___ Records for the exercise ___
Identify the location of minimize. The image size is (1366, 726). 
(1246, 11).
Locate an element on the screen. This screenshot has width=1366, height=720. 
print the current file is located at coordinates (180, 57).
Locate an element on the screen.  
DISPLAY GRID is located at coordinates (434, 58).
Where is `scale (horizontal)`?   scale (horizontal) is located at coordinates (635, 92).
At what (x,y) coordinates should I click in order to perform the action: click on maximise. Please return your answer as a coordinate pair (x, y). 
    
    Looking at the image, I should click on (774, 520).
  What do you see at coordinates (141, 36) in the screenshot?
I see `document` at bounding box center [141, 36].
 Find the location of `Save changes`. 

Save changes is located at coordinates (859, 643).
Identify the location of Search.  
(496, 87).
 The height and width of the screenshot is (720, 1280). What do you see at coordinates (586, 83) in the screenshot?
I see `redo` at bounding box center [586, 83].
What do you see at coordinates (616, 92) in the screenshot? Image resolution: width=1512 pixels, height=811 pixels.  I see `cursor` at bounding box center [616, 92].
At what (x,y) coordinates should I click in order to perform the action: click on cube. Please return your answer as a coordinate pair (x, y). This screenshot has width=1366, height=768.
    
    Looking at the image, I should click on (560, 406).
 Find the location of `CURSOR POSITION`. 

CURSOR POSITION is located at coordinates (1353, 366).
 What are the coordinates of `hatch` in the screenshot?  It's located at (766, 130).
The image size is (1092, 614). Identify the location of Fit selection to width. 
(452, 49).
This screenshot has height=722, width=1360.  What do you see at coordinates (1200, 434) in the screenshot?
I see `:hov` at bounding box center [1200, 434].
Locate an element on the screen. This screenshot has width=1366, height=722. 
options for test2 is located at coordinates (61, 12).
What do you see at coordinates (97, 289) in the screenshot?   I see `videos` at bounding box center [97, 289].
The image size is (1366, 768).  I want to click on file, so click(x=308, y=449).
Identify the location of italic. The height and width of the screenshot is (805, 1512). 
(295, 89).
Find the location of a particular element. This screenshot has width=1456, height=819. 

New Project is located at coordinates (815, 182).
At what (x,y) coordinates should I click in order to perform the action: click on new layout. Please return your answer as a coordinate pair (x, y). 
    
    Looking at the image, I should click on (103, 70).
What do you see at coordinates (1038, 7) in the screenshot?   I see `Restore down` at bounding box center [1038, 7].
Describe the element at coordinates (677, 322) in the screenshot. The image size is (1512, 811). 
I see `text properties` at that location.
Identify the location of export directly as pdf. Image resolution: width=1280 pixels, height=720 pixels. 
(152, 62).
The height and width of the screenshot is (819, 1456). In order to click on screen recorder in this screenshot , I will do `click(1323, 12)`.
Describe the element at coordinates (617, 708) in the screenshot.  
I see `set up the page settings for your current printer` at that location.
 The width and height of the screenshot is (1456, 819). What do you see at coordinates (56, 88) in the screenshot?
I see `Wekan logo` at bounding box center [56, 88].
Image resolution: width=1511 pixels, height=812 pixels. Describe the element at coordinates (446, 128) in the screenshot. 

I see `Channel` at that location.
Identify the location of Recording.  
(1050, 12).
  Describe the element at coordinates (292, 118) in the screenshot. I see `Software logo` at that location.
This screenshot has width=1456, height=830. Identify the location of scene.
___
Copy all of the items above word for word, keeping every line in the same order.

Identify the location of minimize. The image size is (1366, 726). 
(1246, 11).
Locate an element on the screen. This screenshot has width=1366, height=720. 
print the current file is located at coordinates (180, 57).
Locate an element on the screen.  
DISPLAY GRID is located at coordinates (434, 58).
Where is `scale (horizontal)`?   scale (horizontal) is located at coordinates (635, 92).
At what (x,y) coordinates should I click in order to perform the action: click on maximise. Please return your answer as a coordinate pair (x, y). 
    
    Looking at the image, I should click on (774, 520).
  What do you see at coordinates (141, 36) in the screenshot?
I see `document` at bounding box center [141, 36].
 Find the location of `Save changes`. 

Save changes is located at coordinates (859, 643).
Identify the location of Search.  
(496, 87).
 The height and width of the screenshot is (720, 1280). What do you see at coordinates (586, 83) in the screenshot?
I see `redo` at bounding box center [586, 83].
What do you see at coordinates (616, 92) in the screenshot? Image resolution: width=1512 pixels, height=811 pixels.  I see `cursor` at bounding box center [616, 92].
At what (x,y) coordinates should I click in order to perform the action: click on cube. Please return your answer as a coordinate pair (x, y). This screenshot has width=1366, height=768.
    
    Looking at the image, I should click on (560, 406).
 Find the location of `CURSOR POSITION`. 

CURSOR POSITION is located at coordinates (1353, 366).
 What are the coordinates of `hatch` in the screenshot?  It's located at (766, 130).
The image size is (1092, 614). Identify the location of Fit selection to width. 
(452, 49).
This screenshot has height=722, width=1360.  What do you see at coordinates (1200, 434) in the screenshot?
I see `:hov` at bounding box center [1200, 434].
Locate an element on the screen. This screenshot has width=1366, height=722. 
options for test2 is located at coordinates (61, 12).
What do you see at coordinates (97, 289) in the screenshot?   I see `videos` at bounding box center [97, 289].
The image size is (1366, 768).  I want to click on file, so click(x=308, y=449).
Identify the location of italic. The height and width of the screenshot is (805, 1512). 
(295, 89).
Find the location of a particular element. This screenshot has width=1456, height=819. 

New Project is located at coordinates (815, 182).
At what (x,y) coordinates should I click in order to perform the action: click on new layout. Please return your answer as a coordinate pair (x, y). 
    
    Looking at the image, I should click on (103, 70).
What do you see at coordinates (1038, 7) in the screenshot?   I see `Restore down` at bounding box center [1038, 7].
Describe the element at coordinates (677, 322) in the screenshot. The image size is (1512, 811). 
I see `text properties` at that location.
Identify the location of export directly as pdf. Image resolution: width=1280 pixels, height=720 pixels. 
(152, 62).
The height and width of the screenshot is (819, 1456). In order to click on screen recorder in this screenshot , I will do `click(1323, 12)`.
Describe the element at coordinates (617, 708) in the screenshot.  
I see `set up the page settings for your current printer` at that location.
 The width and height of the screenshot is (1456, 819). What do you see at coordinates (56, 88) in the screenshot?
I see `Wekan logo` at bounding box center [56, 88].
Image resolution: width=1511 pixels, height=812 pixels. Describe the element at coordinates (446, 128) in the screenshot. 

I see `Channel` at that location.
Identify the location of Recording.  
(1050, 12).
  Describe the element at coordinates (292, 118) in the screenshot. I see `Software logo` at that location.
This screenshot has width=1456, height=830. Identify the location of scene.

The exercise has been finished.